Did they take her blood pressure by chance? And did they test her thyroid function (it should be called T4 analysis)?

This website has been really helpful for me with all of the sick kittens I've dealt with while fostering. It breaks down all of the different CBC, chem 27, urinalysis results in laymans terms: Normal Dog and Cat Blood And Urine Chemistry Test Results

Also, her red blood cells (RBC), hemaglobin and hematocrit are all low, which is usually a sign of anemia, which could DEFINITELY affect her energy level and make her lethargic. Do her gums look pale?


----------



## emilyatl (Sep 9, 2013)

Ok, just looking at a few other things. Her RDW is also elevated, which is another sign of anemia. You mentioned she's been diagnosed with IBD - some cats with IBD can develop anemia because their body doesn't absorb all of the nutrients properly, and since they don't absorb the iron from their food, they can develop anemia. You might ask them about B-12 injections (that can give her a bit more energy and boost her mood). 


Here's a good article on anemia in cats. It does mention that common causes of anemia are FIV and FeLV, so I'm guessing that's why they wanted to test? Given her IBD history, I'd be more inclined to think it was due to the IBD.

http://www.vcahospitals.com/main/pet-health-information/article/animal-health/anemia-in-cats/51


----------



## Carmel (Nov 23, 2010)

Thanks for such a fast reply! 

Here's the part I left out before, I don't know how to present it without drawing a chart, hopefully this makes sense:

Differential (first number is %, second number is abs., third and forth numbers don't say anything along the top column, I suspect they are what the normal range should be?)
Neutrophlis: 54.5% -- abs. 3.161 -- 2.5 12.5 x10E9/L
Bands: 4.5% -- abs. 0.261 -- 0.0 0.3 x10E9/L
Lymphocytes: 31.8% -- abs. 1.844 -- 1.5 7.0 x10E9/L
Monocytes: 4.5% -- abs. 0.261 -- 0.0 0.85 x10E9/L
Eosinophils: 4.5% -- abs. 0.261 -- 0.0 1.5 x10E9/L
Basophils 0.0% -- abs. 0.000 -- 0.000 0.100 x10E9/L

They put her on clavamox as a broad spectrum antibiotic for issues that could be related to infection.

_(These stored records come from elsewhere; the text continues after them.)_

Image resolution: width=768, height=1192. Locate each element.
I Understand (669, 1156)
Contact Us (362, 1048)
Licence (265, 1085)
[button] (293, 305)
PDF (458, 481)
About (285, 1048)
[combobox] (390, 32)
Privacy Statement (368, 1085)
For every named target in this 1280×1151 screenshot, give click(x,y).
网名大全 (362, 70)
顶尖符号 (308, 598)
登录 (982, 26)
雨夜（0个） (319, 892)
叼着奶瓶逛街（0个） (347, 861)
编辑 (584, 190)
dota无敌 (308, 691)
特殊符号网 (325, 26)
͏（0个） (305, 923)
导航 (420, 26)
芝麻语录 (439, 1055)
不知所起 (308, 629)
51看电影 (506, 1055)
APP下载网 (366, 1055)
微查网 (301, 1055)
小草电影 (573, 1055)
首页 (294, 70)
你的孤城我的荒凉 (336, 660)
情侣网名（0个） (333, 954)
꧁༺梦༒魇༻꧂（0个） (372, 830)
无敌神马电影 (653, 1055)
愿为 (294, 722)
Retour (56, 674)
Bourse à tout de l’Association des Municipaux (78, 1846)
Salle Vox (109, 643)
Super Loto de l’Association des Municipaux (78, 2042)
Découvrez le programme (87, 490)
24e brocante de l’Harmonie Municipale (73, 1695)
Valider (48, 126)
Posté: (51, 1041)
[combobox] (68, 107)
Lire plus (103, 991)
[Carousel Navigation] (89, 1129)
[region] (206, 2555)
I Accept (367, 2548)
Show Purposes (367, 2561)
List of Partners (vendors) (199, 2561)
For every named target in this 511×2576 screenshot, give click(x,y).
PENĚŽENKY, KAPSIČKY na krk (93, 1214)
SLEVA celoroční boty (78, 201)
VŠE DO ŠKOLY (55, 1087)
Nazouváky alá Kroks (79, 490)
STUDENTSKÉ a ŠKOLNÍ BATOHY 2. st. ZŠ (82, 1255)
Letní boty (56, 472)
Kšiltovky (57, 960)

They mentioned the blood in the urine but said it's possible it's from the method of getting the urine. They also said her slight anemia could be due to the blood leakage into the urine?! I don't recall if that was exactly what they said. They didn't seem overly worried about the anemia.

They did not take blood pressure and I do not see a T4 analysis. 

What's written on the paper is: tests requested refNRBC, GPD/UW, SLIDL for both the blood and urine sheets.

If we're back there tomorrow should I ask about blood pressure and anemia? What will they help indicate?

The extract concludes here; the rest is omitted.